With all its data, might the computer have some kind of advantage where it understands language better than we do? Could it even beat us at translation? Any reflection on the difficulties and subtleties of human translators’ work and art, from simultaneous interpreting to subtitling films, makes that suggestion almost laughable—almost. Bellos expressed great admiration for the innovations at Google, but pointed out its limitations: “Machines aren’t—at least aren’t currently—the same sort of thing as a human translator.” To reach human levels a machine must understand context in all its forms, be culturally aware in a particularly profound and deeply embedded way. It must understand the force of meaning, which of course comes from more than page by page data or facts it can be fed. Nonetheless a hefty chunk of language understanding does come from data, and data Google certainly has.

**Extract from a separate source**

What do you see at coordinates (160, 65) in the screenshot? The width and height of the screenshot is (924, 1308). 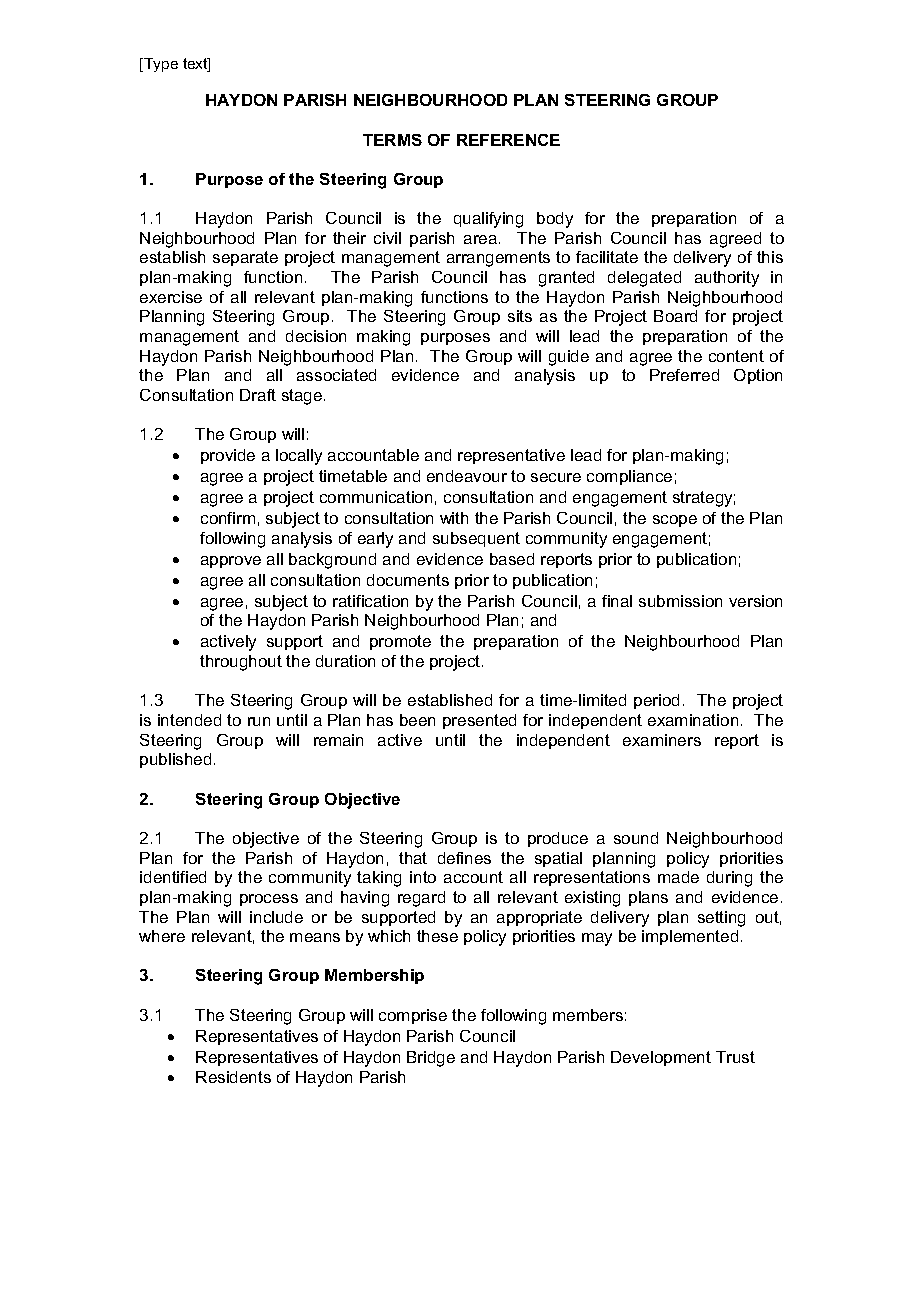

Perhaps the barrier is lower than we think. It’s at least conceivable that the machinery could become better linguists. Moore’s law—that computer power doubles relative to price every 18 months—persists, and is not to be understated. More data, more tweaks to the model, bring improvements year on year. The big question is whether or not Google’s date-intensive method is determinately limited in some way. “It’s very clear that our translation quality will continue to improve,” says Och. “Where the limit is is a fundamental question.”

In the meantime, Google Translate’s enormous databank goes about learning languages as we actually speak them, taking in all their complexities and inconsistencies. It manages swear words and slang better than any rule-based system could, and keeps up to date with contemporary language. It speaks the English we speak, wherein infinitives are split and nonplussed means unperturbed—and linguistic conservatives have no say in what’s correct. But Google does. And does for dozens of languages besides English.

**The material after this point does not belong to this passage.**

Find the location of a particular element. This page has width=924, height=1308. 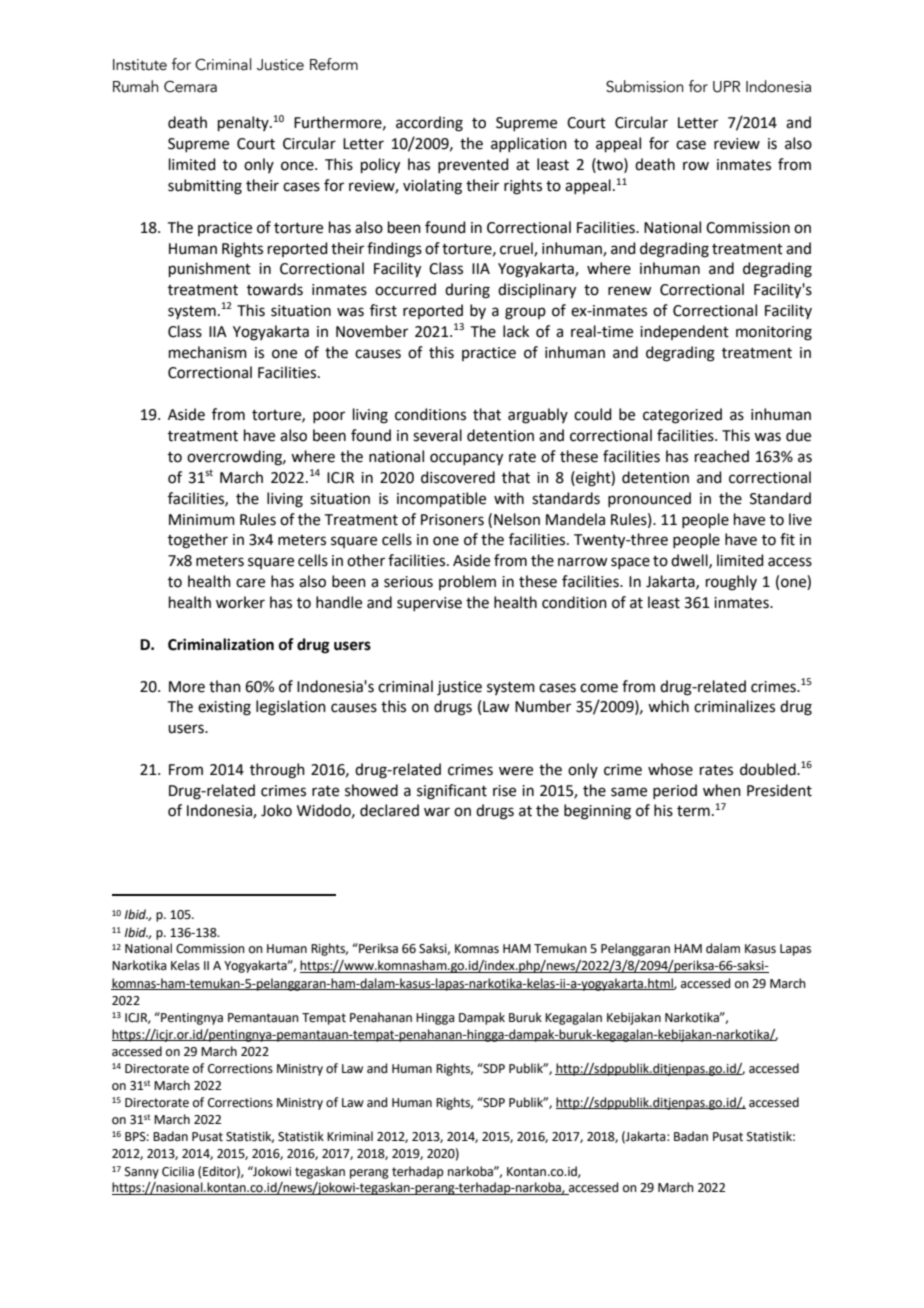

significant is located at coordinates (452, 792).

Might all that knowledge about language and how we speak it be something to worry about, when at the hands of a single company? Translation can be a sensitive thing—laden with responsibility that can’t be passed up to algorithms with a shrug of the shoulders. It’s worth questioning the power it brings Google—and especially since Google likes to shy away from the murky waters of culture and politics, where authority over language certainly brings them. Before you know it, all this technical tinkering and grand ambition brings them into public, social, and moral realms—something Evgeny Morozov has written about brilliantly.

In Wittgensteinian fashion, I shouldn’t advance any thesis—but there is food for thought here. With some clever technology built by some clever people, Google has decreed on language and translation, confirming the nonsense of prescriptive rules—a small victory for the descriptive grammarians, if an obvious one—and that Wittgenstein’s remarks on language really bear an effective model of artificial means of learning it. Google Translate might not become better than humans at translation any time soon—perhaps it can’t be done. But at some point it will be good enough: cheaper and more convenient than hiring human translators (for many whose standards are lower, this is already true) or bothering to learn languages ourselves—at which point “good enough” becomes our standard. How do we want our machine translators to work for us?